Stored items
========
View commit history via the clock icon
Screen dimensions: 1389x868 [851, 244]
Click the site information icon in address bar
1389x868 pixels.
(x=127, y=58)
========
TASK GOAL: All entries shown above should be duplicated without a single difference.

ANSWER BOX:
View commit history via the clock icon
Screen dimensions: 1389x868 [851, 244]
Click the site information icon in address bar
1389x868 pixels.
(x=127, y=58)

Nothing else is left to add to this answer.